How can I get rid of this error?
vSphere HA failover operation in progress in cluster TGCSNET-Vcenter1-Cluster in datacenter Datacenter-TGCSNET: 0 VMs being restarted, 5 VMs waiting for a retry, 0 VMs waiting for resources, 0 inaccessible vSAN VMs
To disable/enable the vSphere HA in the vSphere Web Client:
From your screenshot @James_Holden it appears you might be in the wrong location. Just to the left, if you look down just under the DRS settings, there is an vSphere Availability. Thats is where your HA settings would be.
Thank you for your reply! Yes, I was looking in the wrong place. BUT NOW...
See the attached screen shot: When I go to Cluster > Edit > Configure > Services\vSphere availability, I see vSphere HA is turned ON,
but when I click the "Edit..." button on the far right, the pop-up dialogue box is Blank .
See 2nd attached screen shot.
Has anyone found an actual solution to this? Cycling HA is not a solution, it's another cheap VMware band-aid. We experience this hung/failed HA experience all the time and waiting for HA to remove then re-enable across large clusters is a waste of admin time.
In 6.7 I found that just turning off Host Monitoring then back on in the Edit Cluster Settings dialog (de-select "Enable Host Monitoring", click OK, then go back in to Edit Cluster Settings and re-select "Enable Host Monitoring" and click OK) cleared this message and was quick to execute - didn't need a full HA reconfiguration across cluster.
@vasquezu are your HA events only related to "VMs waiting for a retry".

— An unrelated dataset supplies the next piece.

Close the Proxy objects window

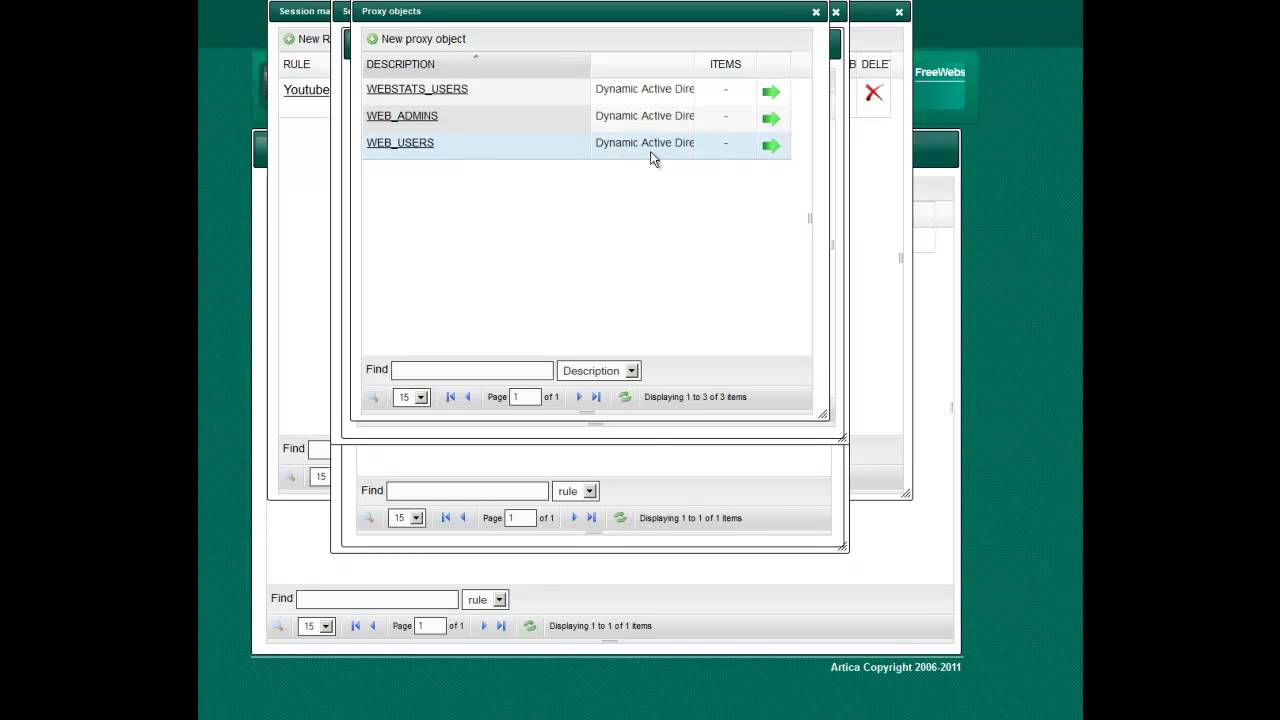[816, 12]
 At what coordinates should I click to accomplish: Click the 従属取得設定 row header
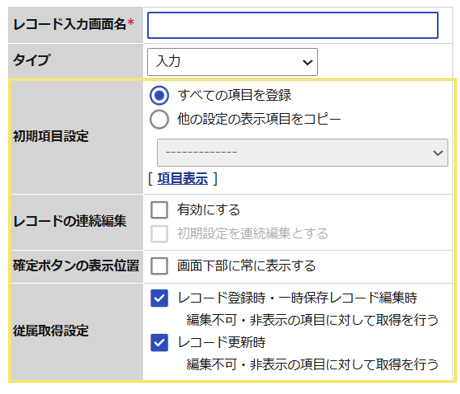(51, 331)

We are constantly seeing these events for example. "0 VMs being restarted, 10 VMs waiting for a retry, 0 VMs waiting for resources, 0 inaccessible vSAN VMs"
Only resolution is to disable HA and enable. Currently on VC 7.0U3j, VMware want me to be on the latest before investigating further.

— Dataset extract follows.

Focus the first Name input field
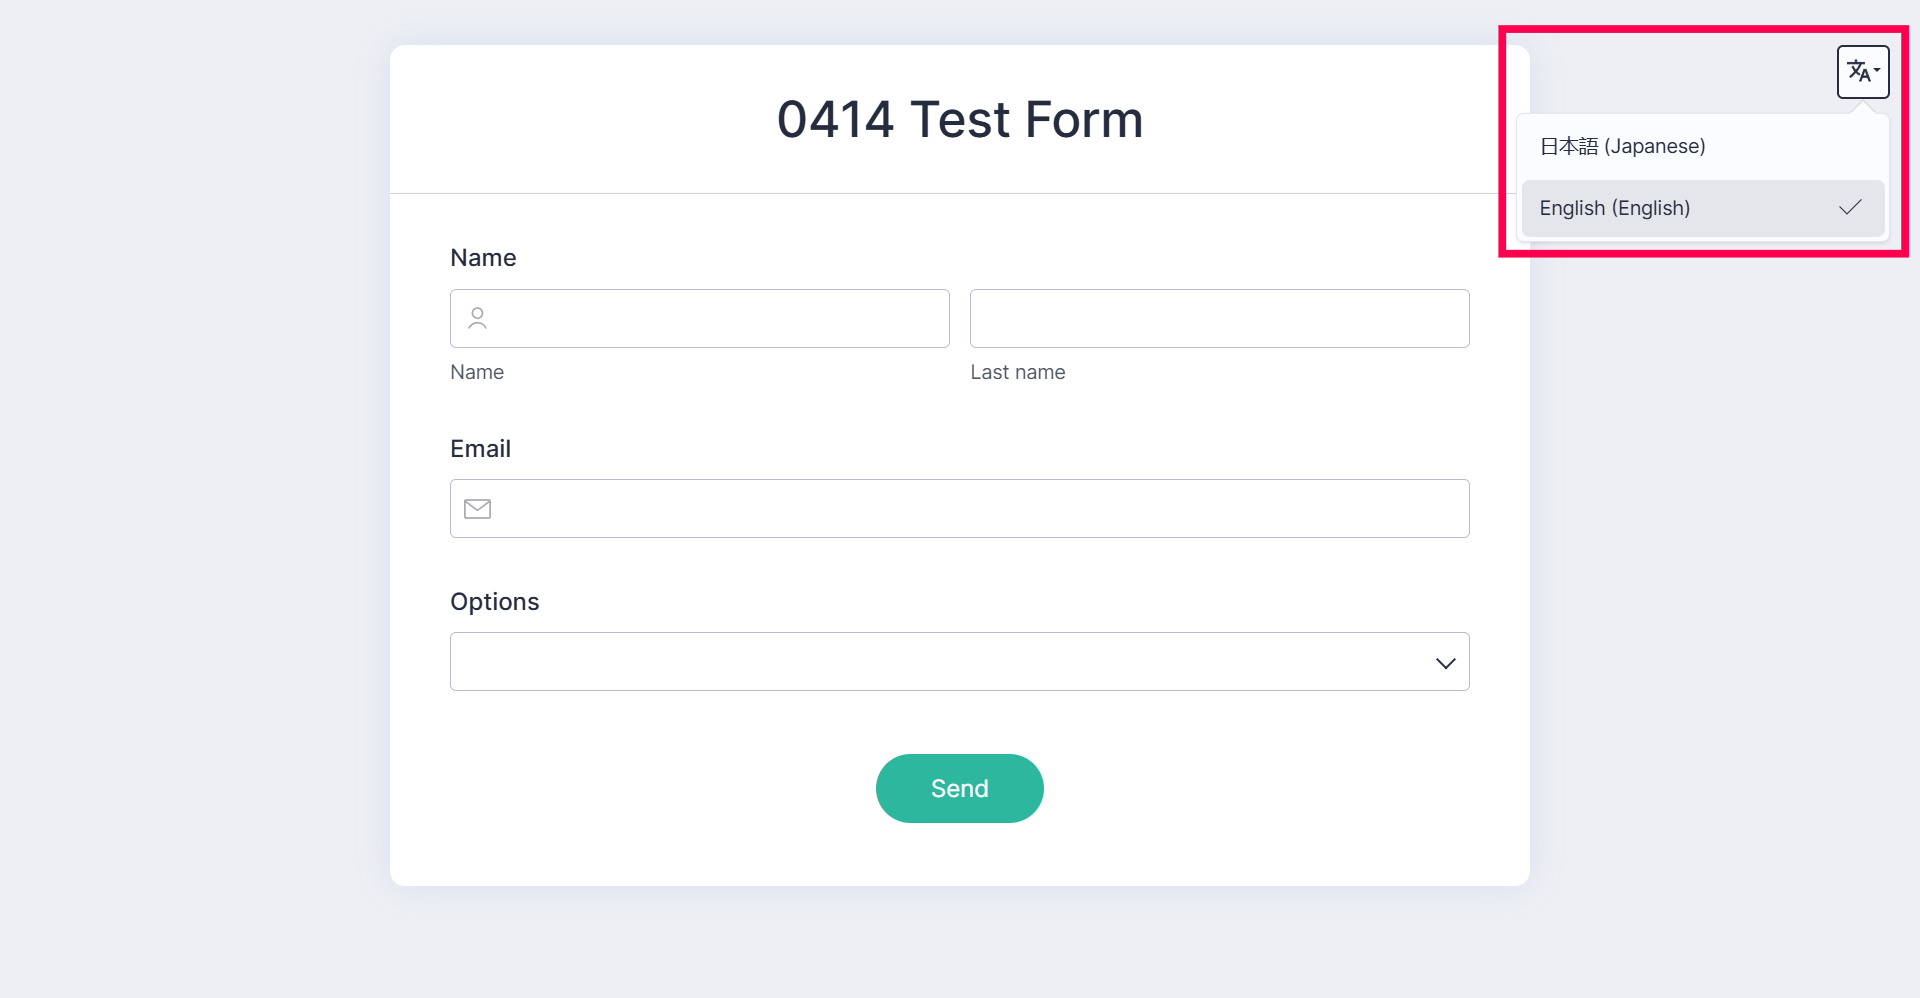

There is really no HA event and no VM is ever restarted.
I am getting the same events as you. I have just been diabling HA and reenabling for a good 20 or so months as far as i can remember lol. It would just be nice to find the root cause and fix it.
I have engaged VMware support and that dragged out for a few months and we finally just had them close the SR in Aug.
Thanks, I just gave up clearing the alarm and let sit there and the "VMs waiting for a retry" number just increases and increases.
Not always but sometimes we tend to see an alarm on a VM "vSphere HA virtual machine failover failed". Normally due to event "Insufficient resources to fail over this virtual machine. vSphere HA will retry the failover..."
Not once are these actually related to a HA event or does a VM reboot.
I have cleared my cluster alarms this morning. Going to try a SR with VMware again. Will let you know if I get anywhere.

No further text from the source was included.